Extracting values from very long text files

Hello everyone.
I have a flow that uses ocr to converts long pdf files (usually around 30 pages) to text files.
I then read those text files using a file in node.
From those text files I need to extract certain specific paragraphs.
I have 2 questions regarding that matter.

  1. How can that be possible?
  2. When reading the text files the debug node does not show the entire payload/context as its very long. Is there a workaround for this?

Thanks!

You would need to show us an example & indicate what part you need.

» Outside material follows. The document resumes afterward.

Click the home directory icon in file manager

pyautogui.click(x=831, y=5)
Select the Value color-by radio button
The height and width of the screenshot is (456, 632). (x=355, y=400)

Yes, but dont do it (hint, its in settings.js). Making the debug output larger can cause slowdowns.
Instead, on the debug node settings, tick the box that says Console - then the full value will be sent to the node-red console output.

Thanks for the response,

Assuming I am looking for a paragraph that begins with a specific word and i'd like to extract the entire paragraph or X number of lines.

Again, without an example, there could be multiple solutions (some better than others).

For example...

  • does the data lines have \n, \r or both?
  • is the data enclosed in HTML?
  • how do you recognise the end of a paragraph?

Would be better if you provide a real world sample data and highlight what you need.

I prefer to use operating system utilities for a job like that because I know they can handle arbitrarily large files without loading the entire file into memory.

Since I use linux on a raspberry pi I can select individual lines with grep.
To extract entire paragraphs I use awk or perl.

I'm sure Windows has similar utilities, just not so good :stuck_out_tongue_winking_eye:

I uploaded a sample payload and marked in red the lines I want to extract.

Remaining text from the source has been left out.